* DATA SUPPLIED:
◆ ◆ ◆ ◆
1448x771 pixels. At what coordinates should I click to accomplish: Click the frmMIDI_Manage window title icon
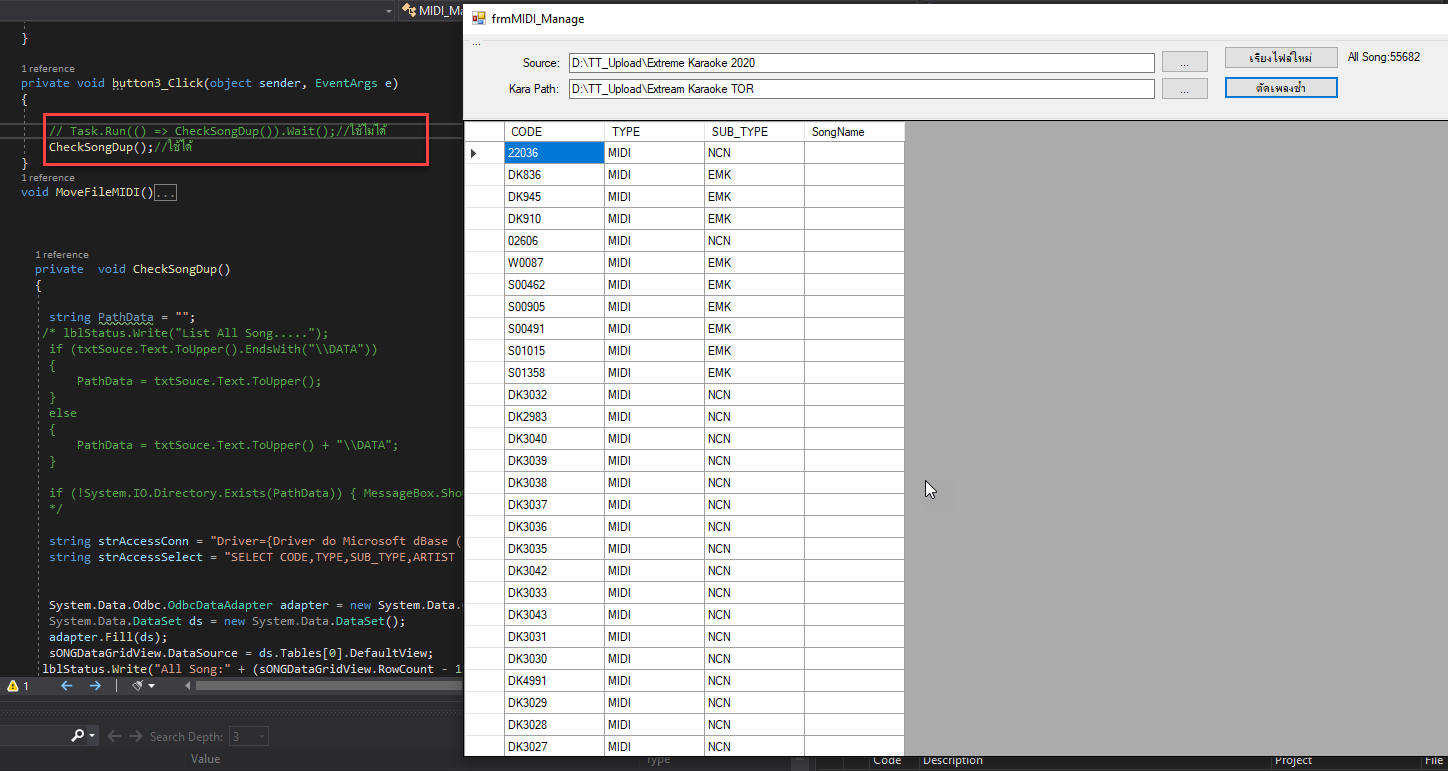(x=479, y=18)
◆ ◆ ◆ ◆
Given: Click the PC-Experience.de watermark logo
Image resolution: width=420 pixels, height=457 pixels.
◆ ◆ ◆ ◆
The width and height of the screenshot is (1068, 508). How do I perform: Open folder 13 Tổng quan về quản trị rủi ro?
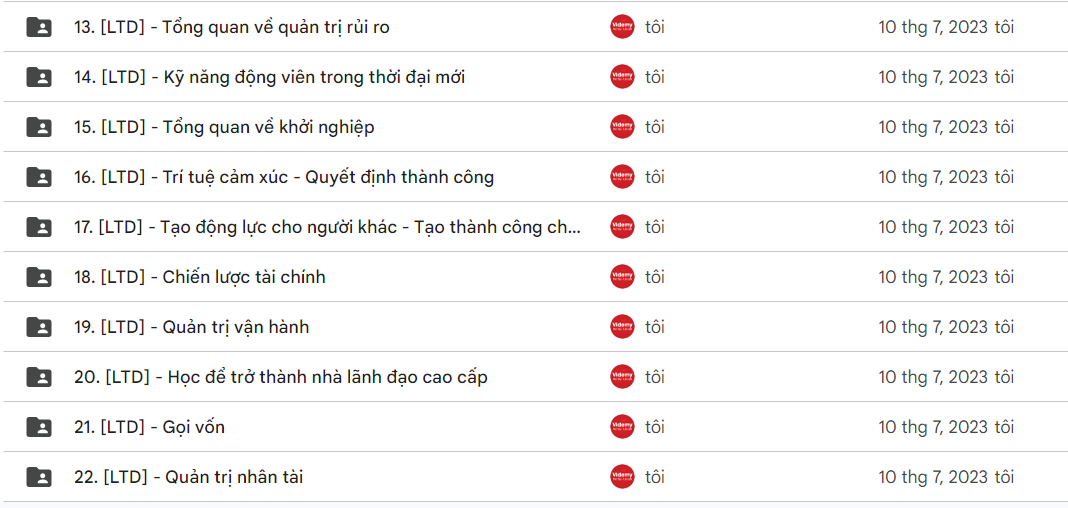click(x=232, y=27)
◆ ◆ ◆ ◆
* YOUR ASSIGNMENT:
In the listing above, find the line containing "Given: Click the" and the line containing "Image resolution: width=420", then quote both, plus every line between them, exactly as written.

* RESPONSE TO THE EXERCISE:
Given: Click the PC-Experience.de watermark logo
Image resolution: width=420 pixels, height=457 pixels.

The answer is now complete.